Eugène était si impliqué dans la vie de chacun des congréganistes, qu’il était naturel que ce soit lui qui administre le sacrement des malades aux jeunes personnes en danger de mort. Mais nous voyons ici une évolution dans sa relation avec les prêtres des paroisses d’Aix. Initialement, il serait allé de l’avant sans se soucier d’eux, mais après de nombreux conflits avec les pasteurs locaux, que nous avons déjà abordés dans de précédents billets, nous percevons une note de réalisme et de diplomatie lorsqu’il écrit dans sa Règle :
Art 43. M. le Directeur portera le saint viatique si cela ne contrarie pas le Curé de la paroisse, au moins il se trouvera chez le malade quand en lui administrera les sacrements.
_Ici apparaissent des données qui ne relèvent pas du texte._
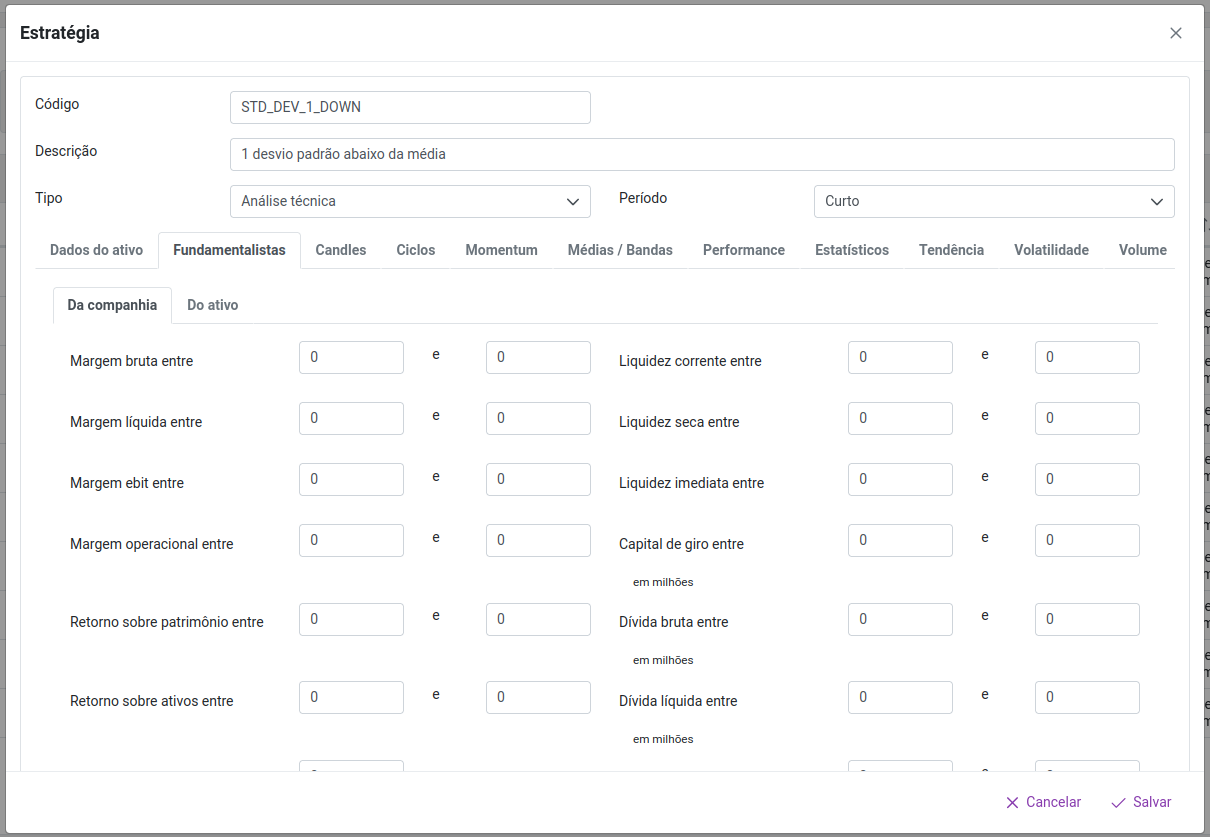Open the Médias / Bandas tab
Image resolution: width=1210 pixels, height=837 pixels.
click(620, 250)
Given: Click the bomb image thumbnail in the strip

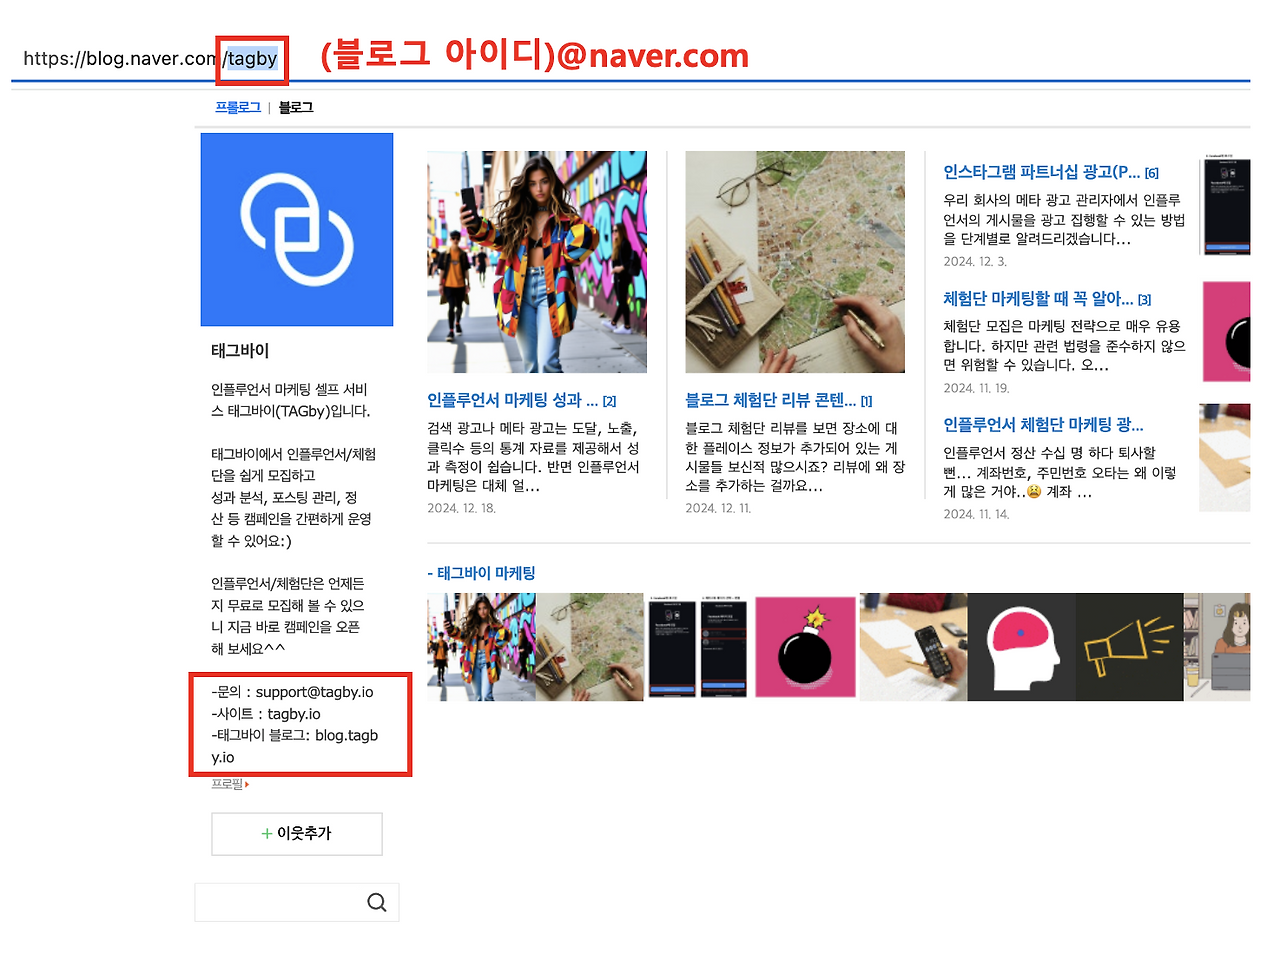Looking at the screenshot, I should point(805,646).
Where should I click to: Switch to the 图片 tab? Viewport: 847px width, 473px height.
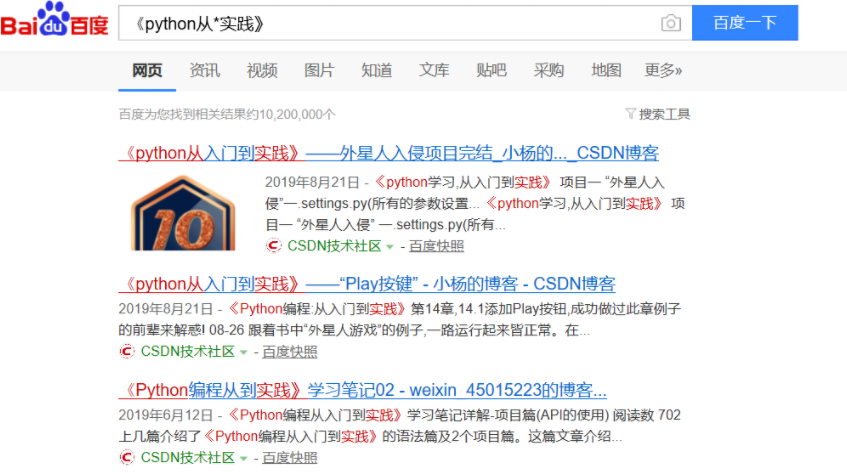coord(319,70)
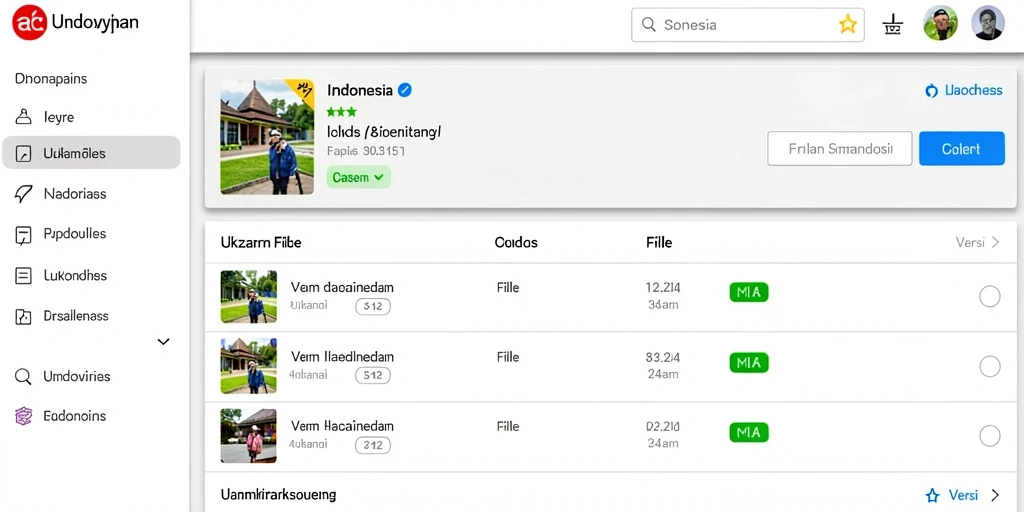Viewport: 1024px width, 512px height.
Task: Click the Sonesia search field
Action: pos(748,25)
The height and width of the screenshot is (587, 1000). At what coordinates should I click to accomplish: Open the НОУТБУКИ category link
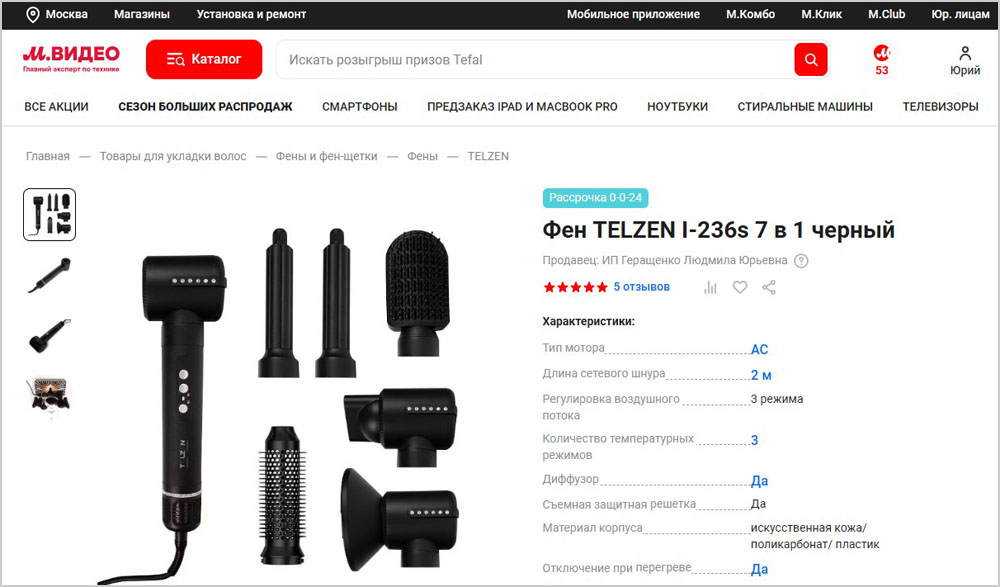coord(677,107)
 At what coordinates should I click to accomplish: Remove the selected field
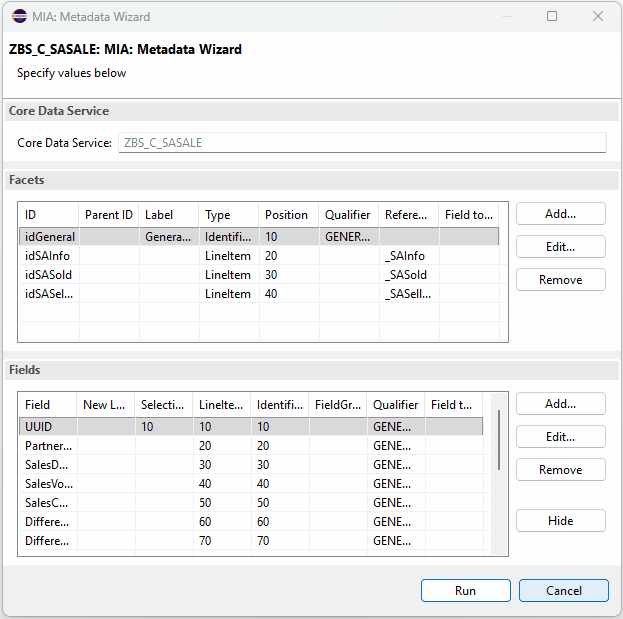560,470
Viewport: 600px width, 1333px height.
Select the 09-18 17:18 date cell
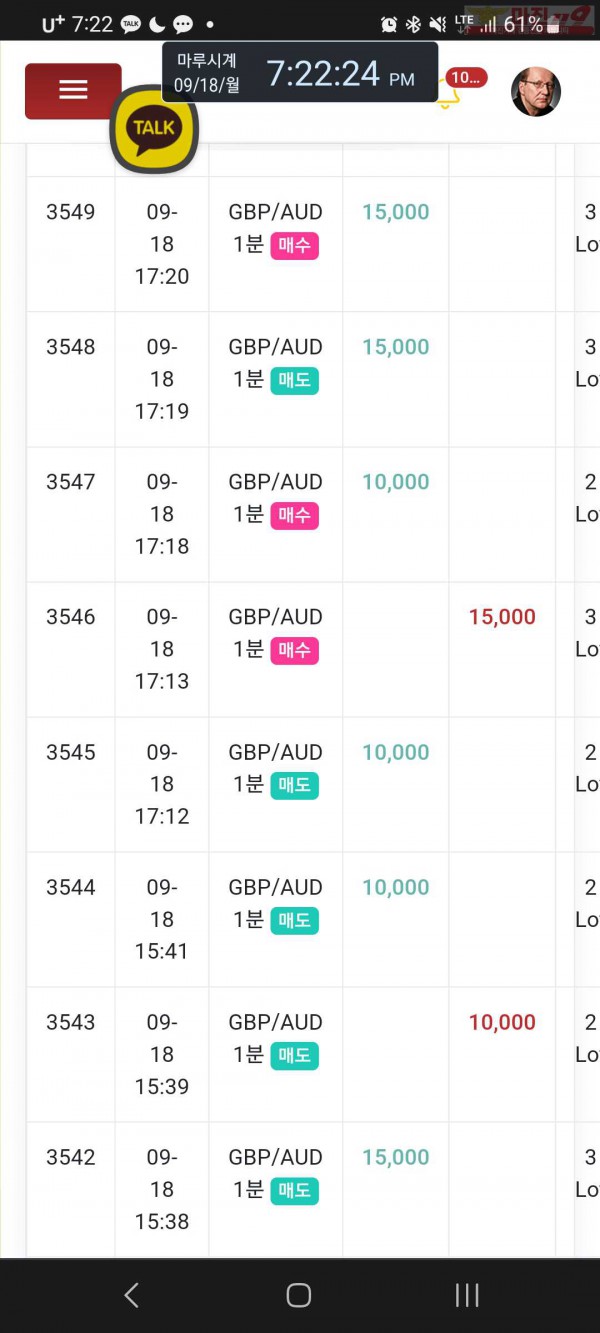pos(162,514)
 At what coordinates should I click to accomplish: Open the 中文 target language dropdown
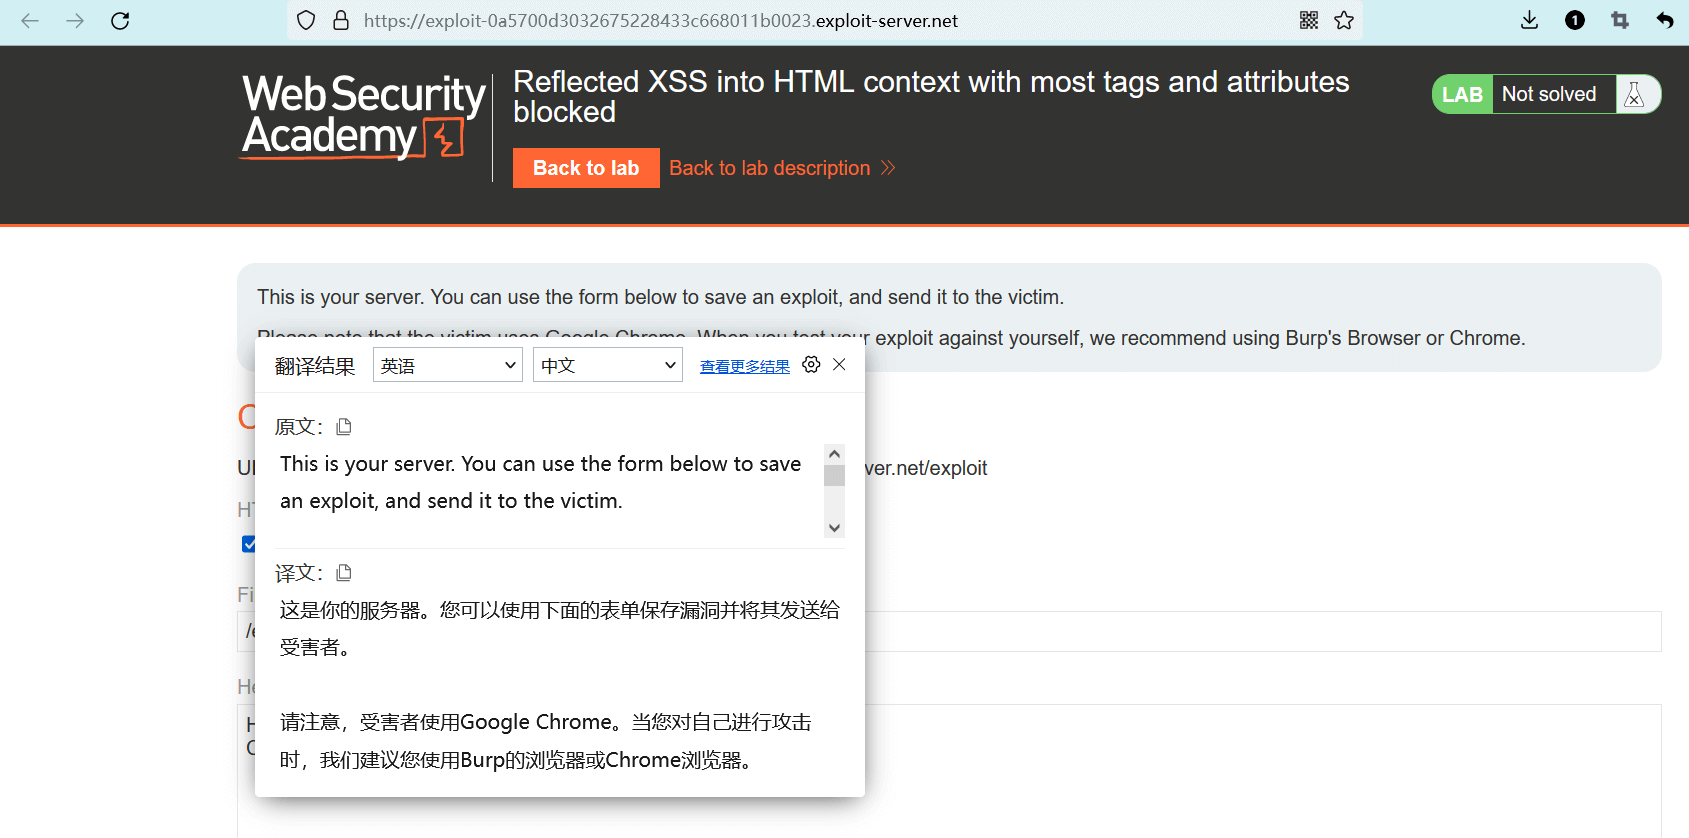pyautogui.click(x=607, y=365)
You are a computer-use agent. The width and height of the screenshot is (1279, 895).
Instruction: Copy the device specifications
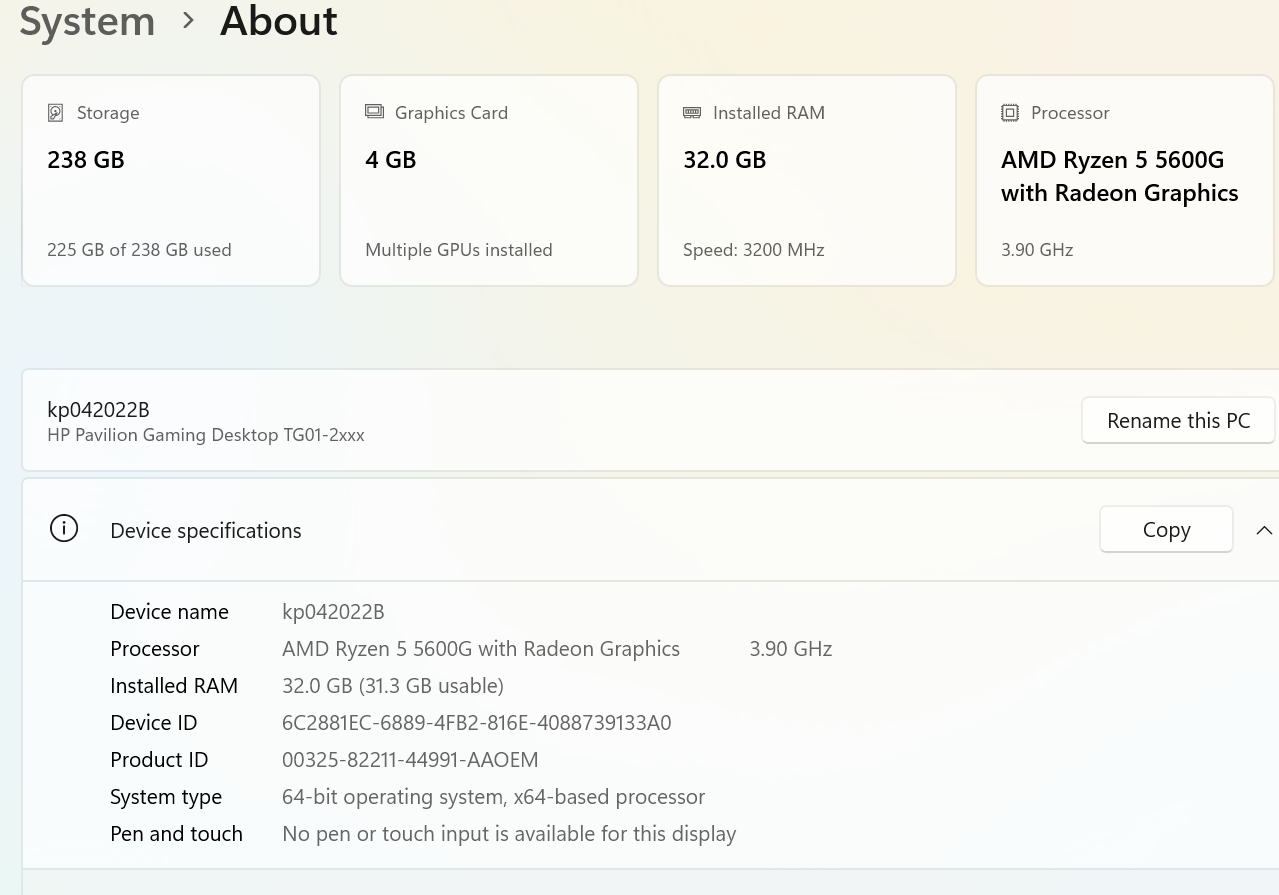pyautogui.click(x=1166, y=530)
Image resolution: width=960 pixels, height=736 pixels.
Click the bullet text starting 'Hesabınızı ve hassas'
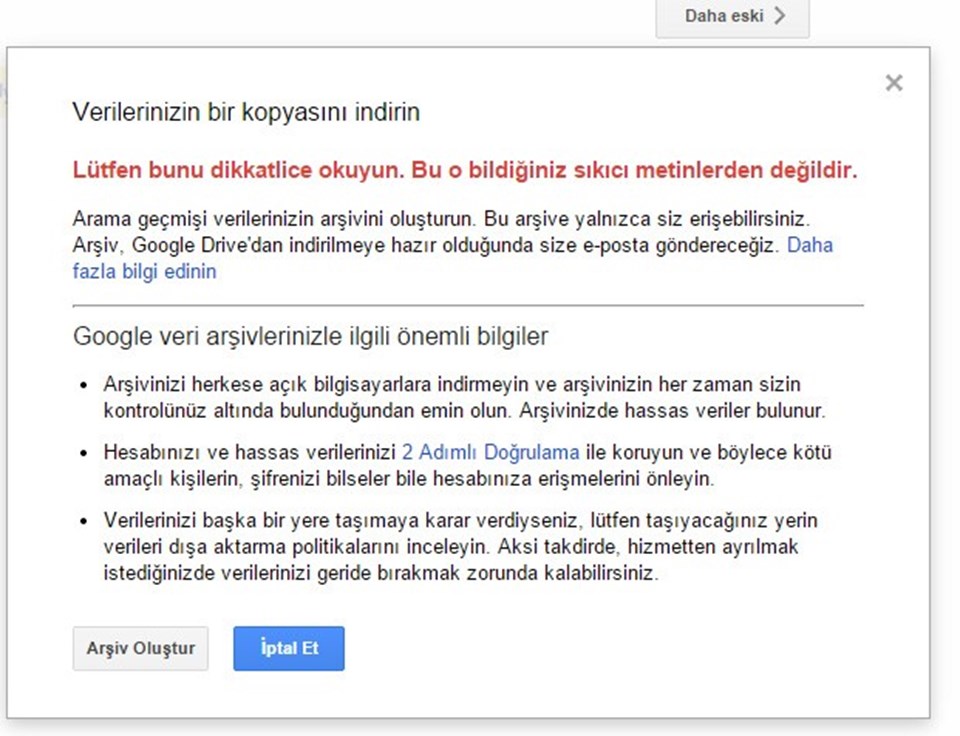pyautogui.click(x=468, y=465)
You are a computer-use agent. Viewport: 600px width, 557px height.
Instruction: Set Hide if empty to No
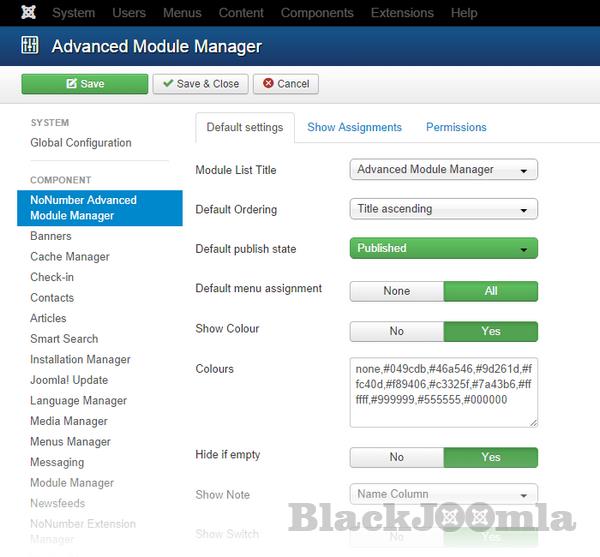point(396,457)
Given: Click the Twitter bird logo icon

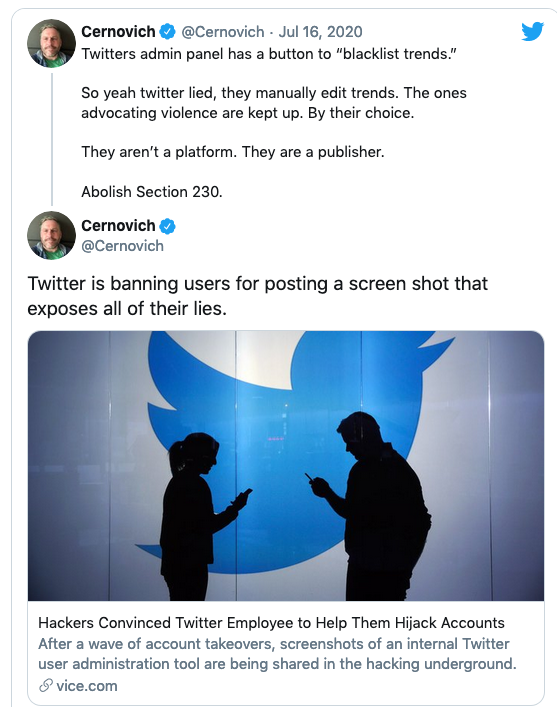Looking at the screenshot, I should pos(533,32).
A ce moment crucial de la vie du congréganiste malade, Eugène avait réalisé l’importance de rester proche de lui et de l’aider à apprécier pleinement la signification de ce sacrement – et à en vivre les effets :
Art. 44. Il s’y sera rendu avant pour le préparer à bien faire cette action, et il y restera après pour l’aider à remercier Dieu et à bien profiter d’une aussi grande grâce.
Statuts XIV, §2 Envers les congréganistes malades
L’Abbé de Mazenod est avant tout un homme de foi doté d’un cœur compatissant. L’expérience du Vendredi Saint 1807 lui a appris que seul Jésus Christ peut apporter le bonheur, fut-ce au milieu d’épreuves le plus souvent inévitables. Et c’est porté par l’enthousiasme de son caractère tout d’une pièce qu’il va se dépenser sans compter à soulager les plus pauvres.
Eugène de Mazenod manquait-il de réalisme comme le laisse supposer le titre de la réflexion d’aujourd’hui ? Une chose est certaine, le fils du Président n’a pas été préservé des côtés sombres de l’existence. On sait sa vie chaotique en exil. On sait combien il a souffert de la dissension de ses propres parents et quelle amertume lui ont apporté ses essais de vie mondaine à son retour à Aix. On ne peut douter que tant d’expériences ont contribué à affermir le caractère du Directeur de la Congrégation tout en lui faisant prendre nettement conscience d’une triste réalité à laquelle il peut apporter quelque adoucissement.
Eugène de Mazenod est un homme droit. Comme tous les êtres intrinsèquement bons, il ne peut mettre en doute la bonté de chacun. Et le missionnaire convaincu peut-il supposer que d’autres pasteurs verront dans ses initiatives une atteinte à leur prérogatives? Faut-il appeler cela manque de réalisme ou naïveté d’une âme pure ?
Quoi qu’il en soit, comme nous tous, il a appris de l’expérience. Les attaques virulentes des curés aixois l’ont amené à développer à leur égard une considération dont il semblait ignorer jusque là la nécessité. Prudence exprimée dans l’art. 43 des Constitutions : « M. le Directeur portera le saint viatique si cela ne contrarie pas le Curé de la paroisse, au moins il se trouvera chez le malade quand en lui administrera les sacrements. » Nul doute que cette ligne de conduite ait adouci les rapports entre les personnes concernées et que le ministère aux malades s’en soit trouvé facilité.
Que d’actes remplis de bonne volonté se retrouvent aussi porteurs de dissension parmi nous ! Parce que nul ne devine de prime abord la motivation profonde de l’autre, le dialogue se révèle de première importance. « Ce qui se conçoit bien s’énonce clairement… » Une clarté où chaleur et confiance peuvent devenir garantes d’une action encore plus efficace.